Çıkarılan Metin
<<<<

Birkaç gündür hava kapalı, yağmurlu ve fırtınalı. Gazete yazım için sabah erken kalkıp balkonda çalışırken, karanlıkta işe ya da ve okula gidenleri izlemeye koyuldum. Sonra birden sokak lambaları da söndü. Tasarruf için artık sokak lambaları 30 dk. erken sönecekmiş diye okumuştum, gerçekten söndü.
Karanlıkta yürüyen, bekleşen yüzlerce yetişkin, çocuk… Lacan‘la ilgili okumalar yapıyordum, tanık olduğum manzara Lacan‘ın tespitlerini de doğruluyordu. Kapitalist olarak yapılandırılmış bir toplumun etrafında döndüğü ana eksenlerden biri libidinal zevkti, ama sorun şu ki,kapitalizm bu zevkin sınırlılığı ya da yoksunluğu üzerine kuruluydu. O sınırlı zevke kavuşabilmek için karanlıkta yollara düşen milyonlarca kişi…

SEKS-AŞK TARTIŞMASI

80‘lerde, 90‘larda, seks aşktan üstündür gibisinden tartışmalar olurdu, libidinal zevki yücelten, Yeşilçam filmlerinin romantik sahneleriyle dalga geçerek aşkı küçümseyen… Erkek ve kadınlarda Don Juan ve Kazanova tiplemeleri de tartışılır olmuştu. İskender Savaşır bu konuyla özellikle ilgilenmişti. Don Juan ve Kazanova tiplemeleri, her ne kadar birbirlerinden farklı özellikler gösterse de, ikisinin de ortak özellikleri doyumsuzluk yani açgözlülük ve huzursuzluktu… Partnerler arasındaki en önemli sorunların başında libidinal hazzın yatttığı bilinen bir gerçek, bu hazzın yıkıcı etkilerinden korunmak için de fazla sevgi gereklidir Lacan’a göre. Sevgi ne kadar güçlüyse, libidinal hazzın yıkıcı etkileriyle o kadar kolay baş edilir.

>>>>

(Öğe bulma kayıtları)
<<<<

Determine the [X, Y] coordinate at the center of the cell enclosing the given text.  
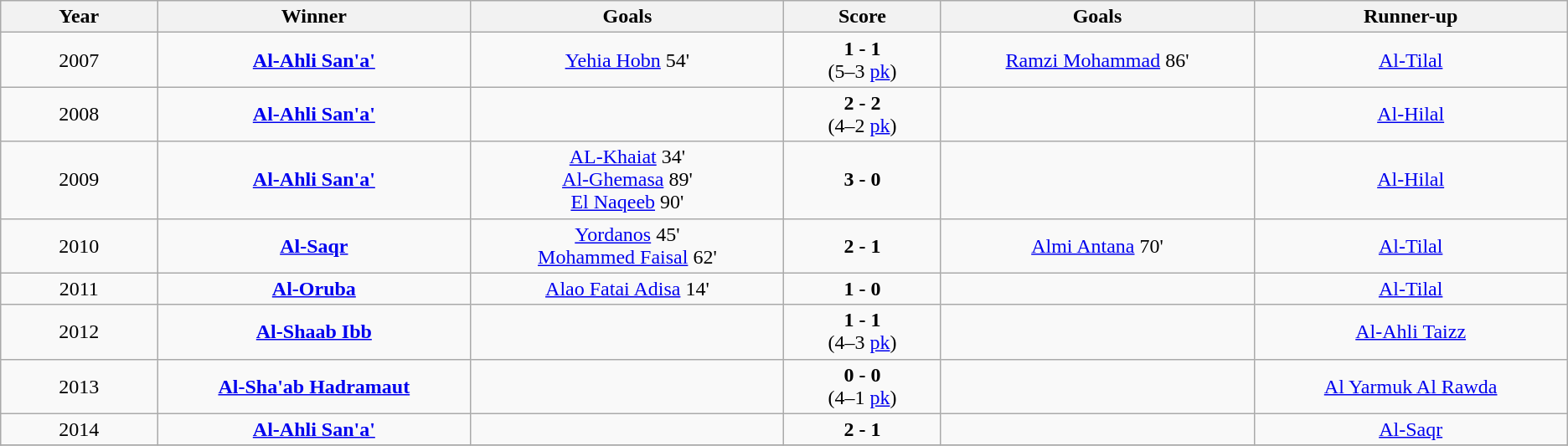
2013 [79, 387]
Al-Oruba [314, 289]
Almi Antana 70' [1097, 246]
Score [863, 17]
Runner-up [1411, 17]
1 - 1(4–3 pk) [863, 332]
2008 [79, 114]
2011 [79, 289]
1 - 0 [863, 289]
Al-Sha'ab Hadramaut [314, 387]
0 - 0(4–1 pk) [863, 387]
2 - 2(4–2 pk) [863, 114]
Alao Fatai Adisa 14' [627, 289]
2009 [79, 180]
AL-Khaiat 34' Al-Ghemasa 89' El Naqeeb 90' [627, 180]
Ramzi Mohammad 86' [1097, 60]
Al-Shaab Ibb [314, 332]
2014 [79, 430]
1 - 1(5–3 pk) [863, 60]
2012 [79, 332]
Al Yarmuk Al Rawda [1411, 387]
2007 [79, 60]
3 - 0 [863, 180]
2010 [79, 246]
Yordanos 45' Mohammed Faisal 62' [627, 246]
Yehia Hobn 54' [627, 60]
Winner [314, 17]
Year [79, 17]
Al-Ahli Taizz [1411, 332]
Detect which cell encompasses the target text, then output its [x, y] center coordinate. 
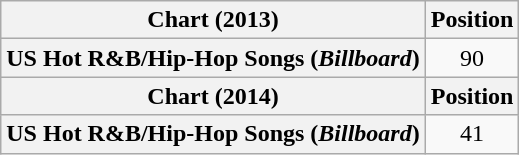
Chart (2013) [213, 20]
90 [472, 58]
Chart (2014) [213, 96]
41 [472, 134]
Search for the cell housing the specified text and yield its [X, Y] center coordinate. 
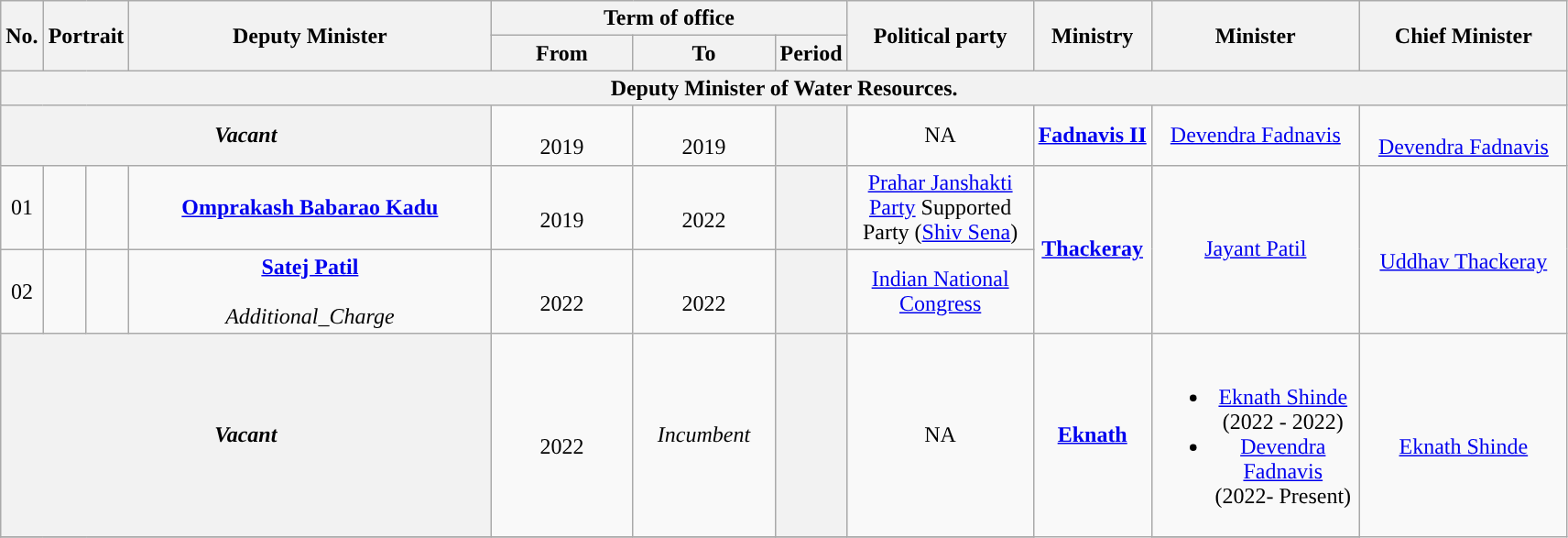
Eknath [1092, 434]
Satej Patil Additional_Charge [310, 291]
02 [22, 291]
Omprakash Babarao Kadu [310, 207]
From [562, 53]
Prahar Janshakti Party Supported Party (Shiv Sena) [940, 207]
Thackeray [1092, 249]
Deputy Minister [310, 36]
To [703, 53]
Uddhav Thackeray [1464, 249]
Eknath Shinde(2022 - 2022)Devendra Fadnavis (2022- Present) [1255, 434]
Portrait [86, 36]
Jayant Patil [1255, 249]
01 [22, 207]
Period [811, 53]
Political party [940, 36]
Deputy Minister of Water Resources. [784, 88]
Ministry [1092, 36]
No. [22, 36]
Fadnavis II [1092, 136]
Incumbent [703, 434]
Eknath Shinde [1464, 434]
Term of office [669, 18]
Indian National Congress [940, 291]
Minister [1255, 36]
Chief Minister [1464, 36]
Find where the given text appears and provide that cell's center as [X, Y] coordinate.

>>>>

Görev Tanımı
Lacan, libidinal haz ve sevgi üzerine olan yazıyı son cümlesinin ardından sürdürünüz.

Alıştırma Yanıtı
AŞK VE ARZU

Lacan, nevrotik özneyi ayakta tutan şeyin libidinal zevk değil, aşk ve arzu olduğunu söylemişti. Çünkü özneyi başka bir özneye yalnızca aşk bağlar; libido ise özneyi bir nesneye bağlar. Libidinal zevkle ilgili olarak, cinsel partner özne bile değildir, bir nesnedir sadece. Durum böyle olunca, ilişkisel varlıklar olan insanlar için, libidinal zevk üzerine kurulu bir sistemde yıkıcı bir ‘yalnızlık’ duygusunun sorun olmasından daha doğal bir şey yok. Sürekli ‘yapmaya’ odaklı, yalnız kalamayan ve huzursuz bir insanlık… Depresyonun bir halk sağlığı sorunu oluşunun ana nedeni, tüketim toplumunun neden olduğu yalnızlık ve tecrit edilme değil mi?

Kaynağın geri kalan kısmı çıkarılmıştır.